2009 SR&ED Claim

2009 Scientific Research and Experimental Development tax credit claim

T661 - Part 2 – Project Information

Section B – Experimental development

240 - What technological advancements were you trying to achieve? (Maximum 350 words)

General purpose learning and thinking software for control of robots based on artificial neural networks (ANN). Advancements in the architecture of a hierarchical structure for ANN nodes, the use of binary neurons (binons) with reinforcement learning, network growth from the addition of nodes for parallel and sequential pattern recognition and learnt action habits integrated into an associated hierarchical behavior network.

242 - What technological obstacles did you have to overcome to achieve those advancements? (Maximum 350 words)

Current robot control software is not general purpose. It is specifically developed to function in a predefined environment with predefined tasks to be performed. Learning capability, if present, is limited to this environment. General purpose artificial intelligence architectures exist but are not designed for robot control i.e. grounded on sensory input and device activation. Examples include ACT-R, SOAR, and HTM. DRAMA, MAXSON and Brook’s COG are experimental architectures designed for robot control but have not been applied with any success. This research is developing a new architecture to solve the problem. However there are no hierarchical ANNs based on binons that are feed-forward and use reinforcement learning. There are also no ANNs that grow nodes for each new object or sequence recognized or new action habit learnt.

244 - Summarize the work performed in the tax year, and explain how that work contributed to the advancement of scientific knowledge. (Summarize the systematic investigation) (Maximum 700 words)

Approach: Increase the complexity of the ANN structure and algorithms to process the requirements at greater complexity while still handling the lower complexity features. Run regression tests on already working lower complexity features. Determine its success at learning and thinking based on the observation of its actions in artificial test environments simulated in software and by inspection of its internal memory traces and processes.

Areas of research performed this year - Two pieces of software are being crafted;

A) In the area of object and sequence recognition from a multi-sensor sense producing graduated and discrete stimulus readings using a hierarchy of binons.
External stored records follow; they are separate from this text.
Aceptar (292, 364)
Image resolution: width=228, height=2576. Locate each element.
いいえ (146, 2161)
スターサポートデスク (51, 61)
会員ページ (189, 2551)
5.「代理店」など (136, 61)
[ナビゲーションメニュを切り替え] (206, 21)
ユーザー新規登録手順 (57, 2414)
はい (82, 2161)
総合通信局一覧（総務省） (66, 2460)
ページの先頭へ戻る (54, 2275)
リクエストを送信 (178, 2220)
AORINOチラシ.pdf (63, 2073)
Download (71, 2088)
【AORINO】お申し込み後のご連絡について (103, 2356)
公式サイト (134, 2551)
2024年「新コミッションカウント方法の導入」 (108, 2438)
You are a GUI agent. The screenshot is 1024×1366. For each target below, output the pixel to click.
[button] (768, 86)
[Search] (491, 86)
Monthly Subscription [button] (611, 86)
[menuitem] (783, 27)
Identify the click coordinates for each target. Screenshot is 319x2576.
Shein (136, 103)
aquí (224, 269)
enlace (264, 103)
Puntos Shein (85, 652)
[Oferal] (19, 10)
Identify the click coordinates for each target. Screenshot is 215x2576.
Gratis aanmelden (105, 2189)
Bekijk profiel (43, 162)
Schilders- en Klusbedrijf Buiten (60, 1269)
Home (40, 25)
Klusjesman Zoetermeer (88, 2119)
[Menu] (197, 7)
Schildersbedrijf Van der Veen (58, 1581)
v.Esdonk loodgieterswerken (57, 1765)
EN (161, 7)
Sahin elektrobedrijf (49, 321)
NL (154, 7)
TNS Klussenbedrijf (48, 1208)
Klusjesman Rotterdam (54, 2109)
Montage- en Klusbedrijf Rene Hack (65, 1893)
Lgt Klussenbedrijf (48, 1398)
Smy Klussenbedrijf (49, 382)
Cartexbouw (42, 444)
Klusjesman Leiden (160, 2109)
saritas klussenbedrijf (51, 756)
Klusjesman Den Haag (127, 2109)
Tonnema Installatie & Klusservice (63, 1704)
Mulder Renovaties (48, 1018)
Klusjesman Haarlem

B) In the area of learning, thinking and action habits.

In area A:

  1. Tried various schemes for combining edges and stimulus readings to identify objects, with and without gaps, independent of position, size and intensity.
  2. Developed a procedure for recognizing reflections and negatives of objects.
  3. Designed an algorithm to determine the most likely object to have moved, which objects are new and which have disappeared in a sequence of stimulus readings.

In area B:

  1. Developed a strategy in which all possible responses are done once before successful ones are retried. Strategy failed and reverted back to repeating successful responses and trying new responses when results become boring.
  2. Modified the use of interest levels as reinforcement and in the determination of what are unexpected and thus what attracts attention.
  3. Reworked the subconscious background habits and improved conscious habit processing.
  4. Changed the tree of sequential habits for overlapping stimuli and the recognition of stimulus sequences with actions in between.
  5. Integrated the software from area A into B,
  6. Fixed the current thinking algorithm (low complexity – one step ahead)
  7. Added multimodal (2 and 3 senses) stimulus recognition using binons.